Spent this weekend doing a two day craft fair, and you wouldn't believe the wrangling i had to do to get the day off on Saturday from work. Ridiculous. But anyway, it was OK, sold a few bits, but it wasn't as busy as it could have been, mainly due to the inadequate signposting and general grotty weather. Didn't help that there were two really smug traders (one selling stone based jewellery, the other selling scissors) that seemed to be doing quite well, but were complaining that they had 'only' taken about three hundred pounds. At one point, the scissors lady came across to my stall, seemingly for a chat, and asked how it was going. I said it could be better, and she made sympathetic noises and said ''Yeah, we are the same, it's not very good is it? But then a big rush of people came in and we doubled our takings!'' and then she wandered off. Smug cow. Hope she falls and gets impaled on her pair of impossibly big scissors. Anyway, it's all over an done with now, and I can focus on making my Xmas presents, including my contribution to the Santa Paws. That will be this Wednesday's job, and then I can pop it in the post this week! Woo! Am so excited to see what everyone makes!

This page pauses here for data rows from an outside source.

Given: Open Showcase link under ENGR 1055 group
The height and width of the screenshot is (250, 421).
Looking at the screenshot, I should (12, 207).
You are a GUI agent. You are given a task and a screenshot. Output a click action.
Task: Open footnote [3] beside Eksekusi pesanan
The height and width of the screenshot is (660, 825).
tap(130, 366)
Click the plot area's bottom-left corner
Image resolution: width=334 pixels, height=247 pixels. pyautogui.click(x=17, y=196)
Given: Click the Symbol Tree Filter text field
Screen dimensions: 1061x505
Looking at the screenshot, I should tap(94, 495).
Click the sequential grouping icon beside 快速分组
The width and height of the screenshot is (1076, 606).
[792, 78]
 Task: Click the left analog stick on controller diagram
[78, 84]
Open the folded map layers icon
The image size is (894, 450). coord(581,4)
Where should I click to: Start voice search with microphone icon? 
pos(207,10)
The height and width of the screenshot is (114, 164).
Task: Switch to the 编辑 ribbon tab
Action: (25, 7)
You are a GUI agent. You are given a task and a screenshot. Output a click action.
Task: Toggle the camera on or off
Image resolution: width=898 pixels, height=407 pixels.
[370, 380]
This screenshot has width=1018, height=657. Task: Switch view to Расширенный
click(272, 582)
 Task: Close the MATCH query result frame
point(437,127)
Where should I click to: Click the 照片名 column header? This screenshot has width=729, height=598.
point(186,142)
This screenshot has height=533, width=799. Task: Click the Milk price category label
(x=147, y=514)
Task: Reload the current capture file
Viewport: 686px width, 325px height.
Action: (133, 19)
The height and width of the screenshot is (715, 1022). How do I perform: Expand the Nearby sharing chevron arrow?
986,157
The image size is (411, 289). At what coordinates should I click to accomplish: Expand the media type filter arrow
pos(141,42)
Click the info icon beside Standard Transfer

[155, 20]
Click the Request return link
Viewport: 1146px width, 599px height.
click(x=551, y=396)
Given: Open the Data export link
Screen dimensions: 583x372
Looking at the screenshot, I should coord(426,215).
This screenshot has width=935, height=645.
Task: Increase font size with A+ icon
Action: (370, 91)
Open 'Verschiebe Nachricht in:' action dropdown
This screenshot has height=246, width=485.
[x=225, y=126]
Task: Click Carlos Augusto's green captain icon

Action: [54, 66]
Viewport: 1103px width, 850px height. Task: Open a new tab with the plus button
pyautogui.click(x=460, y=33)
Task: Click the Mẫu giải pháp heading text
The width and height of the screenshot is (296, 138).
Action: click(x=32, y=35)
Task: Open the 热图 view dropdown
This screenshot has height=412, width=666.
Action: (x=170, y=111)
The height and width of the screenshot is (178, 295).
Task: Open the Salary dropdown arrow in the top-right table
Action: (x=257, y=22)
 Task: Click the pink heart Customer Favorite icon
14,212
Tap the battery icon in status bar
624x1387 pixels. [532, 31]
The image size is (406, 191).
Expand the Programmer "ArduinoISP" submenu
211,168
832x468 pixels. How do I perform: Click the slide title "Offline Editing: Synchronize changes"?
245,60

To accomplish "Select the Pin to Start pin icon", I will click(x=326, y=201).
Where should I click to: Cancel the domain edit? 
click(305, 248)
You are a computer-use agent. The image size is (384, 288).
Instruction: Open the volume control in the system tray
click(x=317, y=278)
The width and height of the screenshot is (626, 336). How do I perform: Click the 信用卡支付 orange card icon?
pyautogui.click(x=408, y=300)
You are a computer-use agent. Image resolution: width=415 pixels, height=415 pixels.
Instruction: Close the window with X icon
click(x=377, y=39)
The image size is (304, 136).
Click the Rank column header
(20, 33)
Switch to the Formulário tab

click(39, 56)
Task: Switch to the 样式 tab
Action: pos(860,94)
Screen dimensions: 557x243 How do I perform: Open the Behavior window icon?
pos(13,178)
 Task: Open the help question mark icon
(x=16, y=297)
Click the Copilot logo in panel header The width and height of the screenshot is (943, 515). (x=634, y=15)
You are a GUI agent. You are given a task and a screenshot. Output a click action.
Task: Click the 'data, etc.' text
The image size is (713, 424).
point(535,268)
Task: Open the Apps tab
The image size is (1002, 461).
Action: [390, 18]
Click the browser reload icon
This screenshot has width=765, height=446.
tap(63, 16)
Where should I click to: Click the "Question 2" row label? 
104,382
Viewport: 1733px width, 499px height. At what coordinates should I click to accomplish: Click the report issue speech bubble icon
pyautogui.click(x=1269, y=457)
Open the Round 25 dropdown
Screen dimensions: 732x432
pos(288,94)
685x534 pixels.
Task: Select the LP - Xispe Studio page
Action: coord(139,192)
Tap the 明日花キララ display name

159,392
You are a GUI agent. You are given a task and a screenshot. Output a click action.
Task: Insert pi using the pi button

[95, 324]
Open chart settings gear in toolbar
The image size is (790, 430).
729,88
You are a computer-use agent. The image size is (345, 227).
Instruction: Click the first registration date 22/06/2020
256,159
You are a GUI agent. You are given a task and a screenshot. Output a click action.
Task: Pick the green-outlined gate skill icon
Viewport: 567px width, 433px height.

It has to be said, that apart from my family and friends, I am not a very charitable person. I have all the time in the world for people that i know, and will donate time and effort to help them. Well, the time has come to give back to society on a larger scale. I have often considered becoming an organ donor, but thought that donating my body to medical science would be going a bit far. I also thought that taking part in medical trials would be interesting, but there's always the drawback of having a massive side effect and dying horribly. So, in my own little way, I'm going to test drive what could be a useful drug. On the surface, it may seem that my reasons are selfish, but i assure you it is for the greater good (the greater good*). I am referring to Hoodia, that which has been touted as an natural appetite suppressant. I think this would work for me (if i does work) because i don't really comfort eat or anything, the only reason i fail at dieting is because i have a huge appetite. I've often wondered whether it works, so I've taken the plunge and i have got about a months worth of capsules. If it works, then hooray! Fat people are saved! If it doesn't then you haven't wasted forty quid on useless diet pills, I have. You see, I'm doing a public service.
Anyway. So i took some last Friday, but i made the mistake of taking one with a boiling hot cup of tea, which i think made the capsule dissolve immediately, and i was left with the most vile taste repeating on me all morning, By dinner time i had to eat something just to get rid of the horrible taste. I then took a couple more later in the day but made the mistake of drinking heavily in the pub, which always makes me very hungry and lowers my willpower, so ended up gorging on Chinese food at about 10pm. So the first day was a complete failure, but i think i will have to cut out alcohol if i am serious about this, as cider has a huge amount of calories anyway. This will be hard on the run up to Christmas, but i think I can do it! So, I shall start with today as Day One of the Hoodia Trials. I'm not hungry yet, and i haven't had any capsules , as I'm still full from my tea last night, which was two massive bacon, sausage and cheese sandwiches. But I shall start taking the capsules as described from 12noon today (one at 9am, one at 12 and one at 5pm) and get back to you tonight on the findings! By Christmas, i will hopefully have lost at least half a stone. I need to, I'm heavier now than i have ever been ever. I look like a suet pudding. Ick.
Random Hot Fuzz reference there.... if you have seen the film, you may chuckle, if not..... see it. It's hilarious.
Comme ça passe vite... Vingt-cinq ans déjà...
8 months ago
3 comments:
Good luck, and keep those Hot Fuzz quotes coming. :-)
(oh dear. the word captcha is 'crisped'. that can't be a good omen)
;-)
Mmmmmm crisps....
Good luck with the pills. Tough time to be starting something like this, you'll need more than will power for this!
I can not believe you consider yourself "not a very charitable person" I beg to differ!